Alan Brown is Professor of English and Director of the Writing Center at the University of West Alabama. He has a D.A. in English from Illinois State University. Despite his rigorous academic schedule, Brown has devoted a great deal of energy to the public sector. He has directed summer teaching seminars funded by the AHF on the history and literature of racism; the gothic writing of Carson McCullers, Flannery O'Connor, and Eudora Welty; and most recently, on Alabama folklore. He also developed an exhibition on African American folklore entitled, "Ruby Pickens Tartt: An Alabama Original." His publications include Dim roads and Dark Nights: The Collected Folklore of Ruby Pickens Tartt (1993), The Face in the Window and Other Alabama Ghostlore (1996), and Shadows and Cypress: Southern Ghost Stories (2000).

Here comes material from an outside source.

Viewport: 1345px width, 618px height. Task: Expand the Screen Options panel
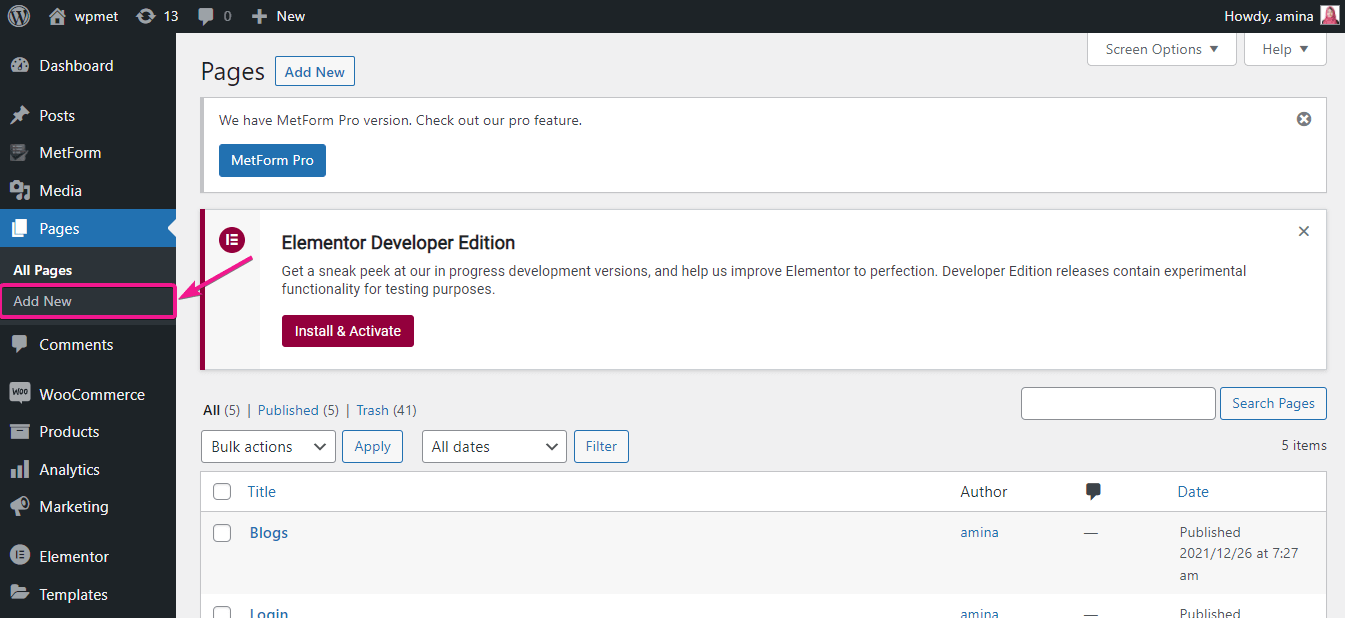click(1161, 49)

The Alabama Humanities Foundation is a nonprofit organization funded by the National Endowment for the Humanities (of which the AHF is the state affiliate), as well as by corporate and individual donors. The Foundation is dedicated to the promotion and celebration of the humanities throughout the state of Alabama and, to that end, conducts its own statewide programs and awards grants, on a competitive basis, to nonprofit organizations for humanities projects.